Assignment 1

In this assignment you will learn how to analyze performance of applications using hardware counters. This is a skill that you could use in many research projects. Your goal will be to analyze how applications are affected by contention for the processor cache.

You will choose several experimental applications. Of these applications, one will be the principal application, others will be the interfering applications. You will run the principal application with each interfering applications, ensuring that the two share the same cache. (More on how to accomplish this below). Your will measure the cache miss rate (in misses per instruction) and the instruction per cycle (IPC) of the principal application as its runs with each interfering application. Based on these data you will conclude how the principal application’s cache miss rates and IPC are affected by the interfering applications. Try to provide an explanation for the effects you observe by learning something the nature of the applications (you can do this by reading the code or by finding information about the benchmarks online).

Experimental platforms:

You will perform experiments on either one (not all) of these machines.
  • coolthreads.cs.sfu.ca – this is a Solaris/SPARC (Niagara) system with eight cores running Solaris 11. On each core there are four hardware threads, or virtual CPUs. The threads running on the same core share an L1 instruction cache and an L1 data cache. In addition, cores share an L2 cache. L2 cache is unified: it contains both instructions and data. On Niagara you can measure interference in two different cache levels: L1 cache and L2 cache.

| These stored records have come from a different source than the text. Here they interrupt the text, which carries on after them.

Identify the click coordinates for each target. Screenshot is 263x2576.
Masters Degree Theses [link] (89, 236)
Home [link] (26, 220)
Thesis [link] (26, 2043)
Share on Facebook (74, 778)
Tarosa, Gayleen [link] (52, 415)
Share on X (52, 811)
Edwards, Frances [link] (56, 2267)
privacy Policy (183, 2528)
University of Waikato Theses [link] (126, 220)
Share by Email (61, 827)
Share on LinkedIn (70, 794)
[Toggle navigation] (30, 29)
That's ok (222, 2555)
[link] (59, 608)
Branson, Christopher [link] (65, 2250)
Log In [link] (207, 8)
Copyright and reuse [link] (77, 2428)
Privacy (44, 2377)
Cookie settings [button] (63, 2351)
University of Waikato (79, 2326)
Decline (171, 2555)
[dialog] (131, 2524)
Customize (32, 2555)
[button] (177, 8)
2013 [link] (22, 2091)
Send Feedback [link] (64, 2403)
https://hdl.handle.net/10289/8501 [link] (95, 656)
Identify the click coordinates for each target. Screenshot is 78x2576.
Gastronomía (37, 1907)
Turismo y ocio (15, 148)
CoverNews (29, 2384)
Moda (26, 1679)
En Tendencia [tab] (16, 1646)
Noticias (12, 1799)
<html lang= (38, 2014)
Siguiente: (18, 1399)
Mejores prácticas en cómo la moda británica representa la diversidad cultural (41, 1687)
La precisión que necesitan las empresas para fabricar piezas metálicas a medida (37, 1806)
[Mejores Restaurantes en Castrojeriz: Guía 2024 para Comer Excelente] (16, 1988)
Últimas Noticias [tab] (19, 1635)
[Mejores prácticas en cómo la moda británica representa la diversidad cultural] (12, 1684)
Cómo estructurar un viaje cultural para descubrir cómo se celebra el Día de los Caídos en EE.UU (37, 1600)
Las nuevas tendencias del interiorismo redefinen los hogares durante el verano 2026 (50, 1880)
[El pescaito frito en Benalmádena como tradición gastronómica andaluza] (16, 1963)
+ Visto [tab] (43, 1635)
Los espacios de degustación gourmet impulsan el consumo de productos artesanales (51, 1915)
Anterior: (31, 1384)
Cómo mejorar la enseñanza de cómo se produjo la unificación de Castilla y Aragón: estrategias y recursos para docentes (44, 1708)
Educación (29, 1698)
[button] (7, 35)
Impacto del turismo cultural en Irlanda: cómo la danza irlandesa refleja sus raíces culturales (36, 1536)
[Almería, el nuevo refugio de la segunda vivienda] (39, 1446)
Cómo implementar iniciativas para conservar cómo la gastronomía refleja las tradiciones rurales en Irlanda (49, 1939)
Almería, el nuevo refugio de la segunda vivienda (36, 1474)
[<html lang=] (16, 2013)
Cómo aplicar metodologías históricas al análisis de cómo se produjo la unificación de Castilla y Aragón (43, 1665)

    To measure interference in both the L1 cache and the L2 cache you will need to run your benchmarks on the same core. There are eight cores on Niagara, and four virtual CPUs per core. In total, there are 32 virtual CPUs numbered 0-31. Virtual CPUs on core 0 are numbered 0-3, virtual CPUs on core 1 are numbered 4-7, etc. To run your benchmarks on core 1, for example, you could bind you benchmarks to virtual processors 4 and 6, for example. (More on binding later).

    To measure the interference in the L2 cache, but not in the L1 cache, you will need to run your benchmarks on two different cores. For example, you could bind them to virtual processors 1 and 5.

  • quad.cs.sfu.ca – this is a Solaris/x86 quad-core system running Solaris 11. On quad’s motherboard, there are two physical chips (or CPU packages), each CPU has two cores. The two cores share an L2 cache. On quad you can only test the interference in the L2 cache, since the L1 cache is not shared. Virtual processors in quad are numbered 0, 1, 2, and 3. L2 cache is shared among processors 0 and 1, and among processors 2 and 3. To test L2 cache interference, you would bind your benchmarks to processors 0 and 1, or to processors 2 and 3.

Using hardware counters:

To evaluate cache interference of applications, you will need to measure various performance statistics. For example, to evaluate L1 cache interference, you will measure L1 data cache misses, L1 instruction cache misses and instruction per cycle (IPC). Cache miss rate should increase if there is a high cache intereference between the benchmarks. IPC should decrease, on the other hand, the higher the cache miss rate the fewer instructions per cycle the program executes.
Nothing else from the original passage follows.